Cela permet d’accéder au point exact de la lésion par une petite incision cutanée en évitant les complications du dégantage et de la postectomie (15) Mazaris (16), a présenté son expérience de la réparation chirurgicale immédiate de huit patients atteints de PF, en utilisant une incision ventrale médiane sur le raphé pénien. Chez six patients, le diagnostic a été confirmé par USG. Selon les auteurs, cette approche donne de bons résultats précoces et tardifs, présente l’avantage d’un accès direct aux deux corps caverneux et à l’urètre antérieur, avec une incision cutanée minimale. Plus récemment, Mao (17), a décrit une étude portant sur 46 cas de PF traités en utilisant une incision circulaire proximale coronale dans 16 cas et une incision longitudinale locale dans les 30 autres, selon la localisation de la rupture à l’USG. Quatorze des 16 cas d’incision circulaire déglobulante ont présenté un œdème postopératoire à court terme du prépuce, mais aucune complication postopératoire n’a été observée dans les cas d’incision locale. Les auteurs ont conclu que l’incision longitudinale locale est suffisante pour réparer la tunique albuginée, sans affecter l’apport sanguin ou le reflux lymphatique, avec un faible taux de complications. Cependant, ils défendent le dégantage en cas de lésions bilatérales des corps caverneux et de lésions urétrales. L’incision circulaire sous-coronale et le dégantage du pénis avec postectomie chez les patients non circoncis était la technique standardisée dans notre étude. Nous avons trouvé une nécrose cutanée postopératoire dans deux cas sur 288, ce qui ne représente que 0,6 % de notre échantillon total.

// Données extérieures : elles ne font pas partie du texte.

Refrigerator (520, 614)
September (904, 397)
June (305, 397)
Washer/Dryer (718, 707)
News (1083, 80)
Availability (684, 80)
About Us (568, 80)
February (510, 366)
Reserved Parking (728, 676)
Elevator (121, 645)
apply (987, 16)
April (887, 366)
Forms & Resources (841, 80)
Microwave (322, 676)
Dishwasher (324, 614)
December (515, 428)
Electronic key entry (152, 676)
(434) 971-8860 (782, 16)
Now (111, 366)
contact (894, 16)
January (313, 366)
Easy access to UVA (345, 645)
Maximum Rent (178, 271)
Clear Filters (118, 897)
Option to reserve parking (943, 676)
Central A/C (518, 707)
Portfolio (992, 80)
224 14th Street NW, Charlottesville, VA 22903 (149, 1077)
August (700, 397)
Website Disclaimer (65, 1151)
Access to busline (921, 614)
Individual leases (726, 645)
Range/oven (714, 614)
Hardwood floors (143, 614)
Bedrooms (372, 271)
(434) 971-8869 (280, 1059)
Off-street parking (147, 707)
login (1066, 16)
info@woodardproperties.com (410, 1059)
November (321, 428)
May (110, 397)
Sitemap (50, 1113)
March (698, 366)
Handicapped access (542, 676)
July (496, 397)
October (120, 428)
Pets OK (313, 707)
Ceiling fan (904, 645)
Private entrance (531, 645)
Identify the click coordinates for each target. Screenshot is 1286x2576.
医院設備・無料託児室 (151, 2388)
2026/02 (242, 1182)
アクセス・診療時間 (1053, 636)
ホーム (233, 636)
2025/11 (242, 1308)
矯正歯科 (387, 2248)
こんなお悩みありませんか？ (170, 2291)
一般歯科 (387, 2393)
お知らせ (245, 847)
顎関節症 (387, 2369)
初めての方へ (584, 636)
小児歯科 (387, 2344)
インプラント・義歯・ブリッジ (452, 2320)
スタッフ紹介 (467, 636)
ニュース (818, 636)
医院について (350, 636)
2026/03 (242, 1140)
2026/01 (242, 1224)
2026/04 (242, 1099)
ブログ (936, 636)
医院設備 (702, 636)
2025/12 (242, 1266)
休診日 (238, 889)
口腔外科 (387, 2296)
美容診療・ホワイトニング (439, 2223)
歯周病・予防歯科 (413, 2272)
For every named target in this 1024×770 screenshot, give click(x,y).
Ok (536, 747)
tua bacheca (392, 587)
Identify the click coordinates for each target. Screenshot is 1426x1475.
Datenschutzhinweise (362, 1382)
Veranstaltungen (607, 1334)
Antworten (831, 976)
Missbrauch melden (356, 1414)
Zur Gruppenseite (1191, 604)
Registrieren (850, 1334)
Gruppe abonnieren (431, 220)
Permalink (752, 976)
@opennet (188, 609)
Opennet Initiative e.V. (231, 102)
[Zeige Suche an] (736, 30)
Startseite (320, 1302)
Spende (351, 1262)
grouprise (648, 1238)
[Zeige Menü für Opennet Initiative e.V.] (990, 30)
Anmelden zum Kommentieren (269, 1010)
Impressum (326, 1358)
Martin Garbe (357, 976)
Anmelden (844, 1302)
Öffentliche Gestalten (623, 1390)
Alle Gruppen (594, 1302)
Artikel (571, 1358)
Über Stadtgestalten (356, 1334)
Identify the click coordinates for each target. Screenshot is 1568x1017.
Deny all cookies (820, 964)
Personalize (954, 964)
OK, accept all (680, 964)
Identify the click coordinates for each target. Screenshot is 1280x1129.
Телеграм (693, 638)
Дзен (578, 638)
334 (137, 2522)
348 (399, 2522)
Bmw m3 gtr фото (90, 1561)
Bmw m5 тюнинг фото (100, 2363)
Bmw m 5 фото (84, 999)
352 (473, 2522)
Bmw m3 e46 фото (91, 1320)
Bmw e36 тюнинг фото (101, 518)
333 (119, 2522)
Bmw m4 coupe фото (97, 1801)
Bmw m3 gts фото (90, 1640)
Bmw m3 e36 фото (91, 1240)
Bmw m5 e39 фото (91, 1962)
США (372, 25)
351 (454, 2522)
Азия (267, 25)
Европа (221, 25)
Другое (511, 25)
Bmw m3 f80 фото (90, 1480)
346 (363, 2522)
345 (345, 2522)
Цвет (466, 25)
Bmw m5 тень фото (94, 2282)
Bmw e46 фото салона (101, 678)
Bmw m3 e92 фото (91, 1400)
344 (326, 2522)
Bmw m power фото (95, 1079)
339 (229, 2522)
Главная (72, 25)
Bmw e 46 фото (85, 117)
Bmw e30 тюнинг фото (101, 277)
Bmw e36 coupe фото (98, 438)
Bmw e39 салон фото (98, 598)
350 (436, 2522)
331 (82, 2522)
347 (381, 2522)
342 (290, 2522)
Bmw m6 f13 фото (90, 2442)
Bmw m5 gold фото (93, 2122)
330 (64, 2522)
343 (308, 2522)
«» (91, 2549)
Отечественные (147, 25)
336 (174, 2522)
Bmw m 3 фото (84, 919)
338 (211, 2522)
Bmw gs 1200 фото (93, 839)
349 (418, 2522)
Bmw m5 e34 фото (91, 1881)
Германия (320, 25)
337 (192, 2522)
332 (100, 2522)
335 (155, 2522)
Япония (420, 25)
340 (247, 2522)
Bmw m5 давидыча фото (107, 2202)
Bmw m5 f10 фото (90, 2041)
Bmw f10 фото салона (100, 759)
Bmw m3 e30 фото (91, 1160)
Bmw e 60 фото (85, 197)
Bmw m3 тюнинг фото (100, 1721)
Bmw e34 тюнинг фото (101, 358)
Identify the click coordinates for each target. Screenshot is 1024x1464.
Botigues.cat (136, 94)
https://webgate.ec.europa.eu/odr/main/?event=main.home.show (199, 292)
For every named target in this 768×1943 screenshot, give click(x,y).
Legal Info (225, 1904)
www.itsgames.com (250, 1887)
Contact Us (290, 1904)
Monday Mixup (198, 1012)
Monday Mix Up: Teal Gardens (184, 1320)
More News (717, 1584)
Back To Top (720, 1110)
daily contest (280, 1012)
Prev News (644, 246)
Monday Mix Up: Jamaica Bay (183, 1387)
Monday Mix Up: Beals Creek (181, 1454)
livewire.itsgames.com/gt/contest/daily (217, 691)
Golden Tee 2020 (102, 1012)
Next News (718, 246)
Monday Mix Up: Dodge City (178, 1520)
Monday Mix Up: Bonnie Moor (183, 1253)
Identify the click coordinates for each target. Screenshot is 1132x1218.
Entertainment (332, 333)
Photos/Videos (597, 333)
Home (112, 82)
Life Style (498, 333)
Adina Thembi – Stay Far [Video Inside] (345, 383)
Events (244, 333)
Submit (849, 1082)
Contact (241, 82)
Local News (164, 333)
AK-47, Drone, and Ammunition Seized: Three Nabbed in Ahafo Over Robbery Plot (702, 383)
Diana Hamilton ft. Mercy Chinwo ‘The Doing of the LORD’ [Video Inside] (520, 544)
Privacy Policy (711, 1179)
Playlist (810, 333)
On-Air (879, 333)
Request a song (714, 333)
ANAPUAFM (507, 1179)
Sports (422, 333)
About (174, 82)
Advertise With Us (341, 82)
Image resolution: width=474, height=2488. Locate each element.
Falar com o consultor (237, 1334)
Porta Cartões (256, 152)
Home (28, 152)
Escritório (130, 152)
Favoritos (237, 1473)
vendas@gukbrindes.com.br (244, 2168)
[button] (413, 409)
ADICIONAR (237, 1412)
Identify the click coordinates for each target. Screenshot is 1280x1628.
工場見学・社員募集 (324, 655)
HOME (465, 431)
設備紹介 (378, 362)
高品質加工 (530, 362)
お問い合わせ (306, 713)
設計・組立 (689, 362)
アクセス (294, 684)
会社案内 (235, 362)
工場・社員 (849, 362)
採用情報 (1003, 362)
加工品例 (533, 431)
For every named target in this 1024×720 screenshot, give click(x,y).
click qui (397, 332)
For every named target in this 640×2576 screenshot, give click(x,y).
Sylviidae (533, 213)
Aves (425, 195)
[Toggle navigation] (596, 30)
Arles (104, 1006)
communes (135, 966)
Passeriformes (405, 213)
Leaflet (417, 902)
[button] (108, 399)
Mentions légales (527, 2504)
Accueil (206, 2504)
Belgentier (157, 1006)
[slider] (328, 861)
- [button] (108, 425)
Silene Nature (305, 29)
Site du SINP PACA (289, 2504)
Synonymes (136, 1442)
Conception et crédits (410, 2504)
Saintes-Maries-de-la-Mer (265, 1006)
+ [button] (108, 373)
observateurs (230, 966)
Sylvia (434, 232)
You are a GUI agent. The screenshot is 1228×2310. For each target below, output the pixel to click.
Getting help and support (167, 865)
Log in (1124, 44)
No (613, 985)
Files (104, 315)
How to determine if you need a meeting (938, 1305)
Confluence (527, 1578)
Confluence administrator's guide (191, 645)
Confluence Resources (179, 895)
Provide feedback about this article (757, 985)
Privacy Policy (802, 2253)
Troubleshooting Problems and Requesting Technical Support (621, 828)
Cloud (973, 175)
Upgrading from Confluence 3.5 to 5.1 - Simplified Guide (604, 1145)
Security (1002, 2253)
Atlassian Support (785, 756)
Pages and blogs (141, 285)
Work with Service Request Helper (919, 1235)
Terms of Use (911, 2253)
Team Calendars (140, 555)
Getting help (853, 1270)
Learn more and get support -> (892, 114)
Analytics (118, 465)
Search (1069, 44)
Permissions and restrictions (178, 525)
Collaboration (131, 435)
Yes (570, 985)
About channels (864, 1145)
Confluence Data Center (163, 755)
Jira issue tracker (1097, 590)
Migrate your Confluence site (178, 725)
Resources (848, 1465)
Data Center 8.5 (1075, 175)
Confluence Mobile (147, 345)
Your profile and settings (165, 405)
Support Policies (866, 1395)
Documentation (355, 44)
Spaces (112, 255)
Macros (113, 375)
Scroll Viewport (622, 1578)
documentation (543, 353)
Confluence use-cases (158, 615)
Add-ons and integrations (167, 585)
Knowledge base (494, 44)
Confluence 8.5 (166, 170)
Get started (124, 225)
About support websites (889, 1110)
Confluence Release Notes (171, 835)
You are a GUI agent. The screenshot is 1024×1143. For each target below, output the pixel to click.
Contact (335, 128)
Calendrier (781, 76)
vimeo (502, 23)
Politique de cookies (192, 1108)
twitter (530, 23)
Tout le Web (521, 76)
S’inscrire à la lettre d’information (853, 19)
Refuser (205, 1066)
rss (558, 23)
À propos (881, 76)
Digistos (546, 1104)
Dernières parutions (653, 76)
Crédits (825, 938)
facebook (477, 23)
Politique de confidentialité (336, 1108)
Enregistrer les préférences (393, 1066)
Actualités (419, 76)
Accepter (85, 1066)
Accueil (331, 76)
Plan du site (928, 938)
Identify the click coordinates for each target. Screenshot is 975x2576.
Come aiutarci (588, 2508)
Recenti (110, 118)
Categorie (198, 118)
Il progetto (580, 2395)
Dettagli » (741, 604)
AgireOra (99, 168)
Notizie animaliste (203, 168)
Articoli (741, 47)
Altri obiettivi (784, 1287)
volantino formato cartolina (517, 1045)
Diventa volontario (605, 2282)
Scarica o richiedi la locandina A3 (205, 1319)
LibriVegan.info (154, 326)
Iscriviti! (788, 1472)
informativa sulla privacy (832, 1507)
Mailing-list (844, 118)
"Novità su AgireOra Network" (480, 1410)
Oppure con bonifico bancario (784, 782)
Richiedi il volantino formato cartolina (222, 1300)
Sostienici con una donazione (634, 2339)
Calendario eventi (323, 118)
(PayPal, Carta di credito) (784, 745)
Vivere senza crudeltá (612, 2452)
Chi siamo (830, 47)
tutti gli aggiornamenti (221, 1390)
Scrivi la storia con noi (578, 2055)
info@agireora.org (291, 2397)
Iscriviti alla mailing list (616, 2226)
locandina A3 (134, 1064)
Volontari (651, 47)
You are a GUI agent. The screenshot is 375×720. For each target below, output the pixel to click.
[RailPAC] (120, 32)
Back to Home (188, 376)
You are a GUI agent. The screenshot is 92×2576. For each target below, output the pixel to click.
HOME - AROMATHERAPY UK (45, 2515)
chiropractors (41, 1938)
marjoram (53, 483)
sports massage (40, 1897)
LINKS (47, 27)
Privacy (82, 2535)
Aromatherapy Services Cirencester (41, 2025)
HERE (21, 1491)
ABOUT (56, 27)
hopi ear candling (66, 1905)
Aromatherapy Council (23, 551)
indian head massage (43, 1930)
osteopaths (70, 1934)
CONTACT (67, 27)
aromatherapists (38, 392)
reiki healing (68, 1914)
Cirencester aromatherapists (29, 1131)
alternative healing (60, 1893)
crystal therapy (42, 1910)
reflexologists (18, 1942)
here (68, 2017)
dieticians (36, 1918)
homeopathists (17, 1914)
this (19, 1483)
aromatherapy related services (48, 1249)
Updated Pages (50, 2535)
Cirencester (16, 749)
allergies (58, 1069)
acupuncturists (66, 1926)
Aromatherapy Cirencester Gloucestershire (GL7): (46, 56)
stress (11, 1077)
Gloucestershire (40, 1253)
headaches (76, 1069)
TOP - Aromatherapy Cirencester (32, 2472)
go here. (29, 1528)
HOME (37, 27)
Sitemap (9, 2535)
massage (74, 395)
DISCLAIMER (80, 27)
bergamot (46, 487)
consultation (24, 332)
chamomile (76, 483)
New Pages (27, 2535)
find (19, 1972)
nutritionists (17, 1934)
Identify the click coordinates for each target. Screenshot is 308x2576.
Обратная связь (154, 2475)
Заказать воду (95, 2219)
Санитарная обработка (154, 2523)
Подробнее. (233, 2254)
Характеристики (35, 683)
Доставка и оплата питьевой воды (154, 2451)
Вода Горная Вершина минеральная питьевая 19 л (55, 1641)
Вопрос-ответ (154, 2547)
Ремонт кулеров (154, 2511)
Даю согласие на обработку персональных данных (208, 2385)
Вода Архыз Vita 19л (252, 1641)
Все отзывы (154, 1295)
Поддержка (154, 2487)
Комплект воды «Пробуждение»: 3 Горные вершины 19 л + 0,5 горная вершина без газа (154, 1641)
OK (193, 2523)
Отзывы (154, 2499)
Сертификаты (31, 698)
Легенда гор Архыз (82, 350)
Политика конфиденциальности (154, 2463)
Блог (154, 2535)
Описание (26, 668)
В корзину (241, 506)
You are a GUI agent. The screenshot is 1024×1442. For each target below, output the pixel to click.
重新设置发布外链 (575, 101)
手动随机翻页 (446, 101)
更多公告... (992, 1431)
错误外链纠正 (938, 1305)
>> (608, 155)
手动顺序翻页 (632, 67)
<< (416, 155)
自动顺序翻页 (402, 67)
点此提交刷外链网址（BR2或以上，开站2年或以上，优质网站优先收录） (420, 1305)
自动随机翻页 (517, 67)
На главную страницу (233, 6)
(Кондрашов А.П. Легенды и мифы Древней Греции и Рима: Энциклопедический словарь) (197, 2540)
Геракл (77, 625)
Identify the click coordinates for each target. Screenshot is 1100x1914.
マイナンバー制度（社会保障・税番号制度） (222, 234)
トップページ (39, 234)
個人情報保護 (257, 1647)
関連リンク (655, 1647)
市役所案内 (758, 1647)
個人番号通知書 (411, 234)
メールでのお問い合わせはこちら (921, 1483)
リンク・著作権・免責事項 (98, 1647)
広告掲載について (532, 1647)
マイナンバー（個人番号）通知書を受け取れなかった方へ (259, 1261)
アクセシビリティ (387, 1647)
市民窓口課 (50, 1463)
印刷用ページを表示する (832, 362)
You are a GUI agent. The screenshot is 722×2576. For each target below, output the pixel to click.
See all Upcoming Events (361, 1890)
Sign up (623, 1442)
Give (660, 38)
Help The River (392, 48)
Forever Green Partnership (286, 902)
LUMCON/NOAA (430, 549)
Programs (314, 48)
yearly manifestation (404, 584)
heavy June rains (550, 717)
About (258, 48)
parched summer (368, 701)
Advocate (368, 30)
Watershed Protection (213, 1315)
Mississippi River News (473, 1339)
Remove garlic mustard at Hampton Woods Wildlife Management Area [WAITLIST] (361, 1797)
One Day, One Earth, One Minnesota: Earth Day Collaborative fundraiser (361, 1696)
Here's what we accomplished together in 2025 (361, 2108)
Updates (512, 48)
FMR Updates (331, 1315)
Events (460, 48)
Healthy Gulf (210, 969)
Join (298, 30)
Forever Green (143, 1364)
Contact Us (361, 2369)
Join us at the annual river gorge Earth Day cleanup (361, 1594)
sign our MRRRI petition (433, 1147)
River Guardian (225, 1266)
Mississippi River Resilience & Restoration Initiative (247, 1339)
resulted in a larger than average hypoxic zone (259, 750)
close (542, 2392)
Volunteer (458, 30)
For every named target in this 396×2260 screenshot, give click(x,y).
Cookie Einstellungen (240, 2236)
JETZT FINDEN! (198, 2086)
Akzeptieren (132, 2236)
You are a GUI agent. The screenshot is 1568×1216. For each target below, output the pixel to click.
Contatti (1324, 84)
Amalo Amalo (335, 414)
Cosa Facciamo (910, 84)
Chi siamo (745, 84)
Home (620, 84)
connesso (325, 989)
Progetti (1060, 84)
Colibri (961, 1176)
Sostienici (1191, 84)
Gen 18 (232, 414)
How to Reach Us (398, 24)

La présence d’une lésion urétrale associée à la PF a été rapportée comme étant de 3 à 38 % (18). Elle est généralement associée à un traumatisme à haute énergie entraînant une atteinte bilatérale des corps caverneux. El-Ass-my et al. (19) ont rapporté 14 cas de lésion urétrale et toutes les lésions étaient situées au même niveau que les corps caverneux, qui étaient partielles dans 11 cas et complètes dans trois. Tous les patients avaient un flux urinaire normal sauf un, qui a développé un rétrécissement urétral relatif qui a nécessité une dilatation régulière pendant un mois. AAu milieu de 312 cas de PF, Derouiche et al. (20) ont réalisé une étude rétrospective d’une série de 10 cas de lésion urétrale où aucune sténose urétrale n’a été notée après reconstruction.

Dans notre étude, les lésions urétrales ont été observées dans 18,7% des cas, dont 39 (13,5%) lésions partielles et 15 (5,2%) lésions totales. La rupture complète de l’urètre était associée à une lésion bilatérale des corps caverneux dans tous les cas. Seuls deux (3,7%) patients ont eu des complications après la reconstruction urétrale (fistule urétro-cutanée et abcès sous-cutané adjacent à la zone d’anastomose).

Le traitement chirurgical de l’IP peut entraîner plusieurs complications sexuelles à long terme. Zargooshi (2) a évalué 352 patients opérés de PF, et huit d’entre eux avaient des plaintes sexuelles lors du suivi, y compris l’éjaculation précoce, la DE, le trouble de l’hypodépression, l’anxiété, la dépression et les conflits conjugaux. El Atat et al. (9) ont décrit leur expérience avec 300 cas de PF et ont observé des complications chez 40 patients (13,3 %), dont 14 (23,3 %) ont développé une courbure pénienne, 10 avaient des nodules péniens (3,34) et deux souffraient de dysfonctionnement érectile (0,6 %). Dans notre étude, sur 61 patients ayant participé à un suivi d’au moins six mois, neuf (14,7 %) ont développé une DE et huit (13,1 %) avaient une courbure pénienne.

Certaines limites de cette étude doivent être mentionnées : Les données sont limitées par la nature rétrospective de l’étude mais à notre connaissance, il s’agit de la quatrième plus grande série de cas publiée dans la littérature.